## Problem description:
Reproduce verbatim the lines of the records below, from the line containing "Click the back arrow icon next to Settings" through the end of the records.

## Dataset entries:
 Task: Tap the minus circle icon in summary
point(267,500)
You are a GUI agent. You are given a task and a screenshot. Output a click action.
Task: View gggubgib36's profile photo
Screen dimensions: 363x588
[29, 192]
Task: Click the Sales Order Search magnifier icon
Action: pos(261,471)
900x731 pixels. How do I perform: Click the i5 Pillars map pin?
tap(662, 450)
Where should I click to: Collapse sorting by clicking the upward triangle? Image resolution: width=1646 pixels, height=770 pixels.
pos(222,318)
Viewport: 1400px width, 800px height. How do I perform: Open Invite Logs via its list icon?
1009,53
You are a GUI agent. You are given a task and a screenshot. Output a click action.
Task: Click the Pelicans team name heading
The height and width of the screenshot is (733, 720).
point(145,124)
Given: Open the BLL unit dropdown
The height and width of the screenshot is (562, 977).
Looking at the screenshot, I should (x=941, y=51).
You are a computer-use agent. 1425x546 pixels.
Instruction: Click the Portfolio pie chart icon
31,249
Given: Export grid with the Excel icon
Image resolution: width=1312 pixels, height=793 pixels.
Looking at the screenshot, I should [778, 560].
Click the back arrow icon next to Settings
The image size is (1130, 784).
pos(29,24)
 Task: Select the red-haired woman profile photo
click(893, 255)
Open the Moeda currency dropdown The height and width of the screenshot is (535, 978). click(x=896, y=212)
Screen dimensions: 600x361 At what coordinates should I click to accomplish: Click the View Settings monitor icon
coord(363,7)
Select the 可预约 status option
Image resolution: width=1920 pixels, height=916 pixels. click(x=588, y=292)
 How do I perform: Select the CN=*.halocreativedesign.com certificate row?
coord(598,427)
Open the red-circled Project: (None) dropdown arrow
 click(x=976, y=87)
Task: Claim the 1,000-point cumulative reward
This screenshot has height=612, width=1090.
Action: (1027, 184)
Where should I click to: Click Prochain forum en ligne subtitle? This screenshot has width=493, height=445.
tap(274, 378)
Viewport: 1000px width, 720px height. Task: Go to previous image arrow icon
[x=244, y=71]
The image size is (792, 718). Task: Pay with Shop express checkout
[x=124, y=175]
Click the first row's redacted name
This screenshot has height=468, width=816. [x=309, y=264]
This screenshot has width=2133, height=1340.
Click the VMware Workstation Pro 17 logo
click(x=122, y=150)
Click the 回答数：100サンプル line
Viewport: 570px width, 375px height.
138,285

## Solution for this task:
Click the back arrow icon next to Settings
The image size is (1130, 784).
pos(29,24)
 Task: Select the red-haired woman profile photo
click(893, 255)
Open the Moeda currency dropdown The height and width of the screenshot is (535, 978). click(x=896, y=212)
Screen dimensions: 600x361 At what coordinates should I click to accomplish: Click the View Settings monitor icon
coord(363,7)
Select the 可预约 status option
Image resolution: width=1920 pixels, height=916 pixels. click(x=588, y=292)
 How do I perform: Select the CN=*.halocreativedesign.com certificate row?
coord(598,427)
Open the red-circled Project: (None) dropdown arrow
 click(x=976, y=87)
Task: Claim the 1,000-point cumulative reward
This screenshot has height=612, width=1090.
Action: (1027, 184)
Where should I click to: Click Prochain forum en ligne subtitle? This screenshot has width=493, height=445.
tap(274, 378)
Viewport: 1000px width, 720px height. Task: Go to previous image arrow icon
[x=244, y=71]
The image size is (792, 718). Task: Pay with Shop express checkout
[x=124, y=175]
Click the first row's redacted name
This screenshot has height=468, width=816. [x=309, y=264]
This screenshot has width=2133, height=1340.
Click the VMware Workstation Pro 17 logo
click(x=122, y=150)
Click the 回答数：100サンプル line
Viewport: 570px width, 375px height.
138,285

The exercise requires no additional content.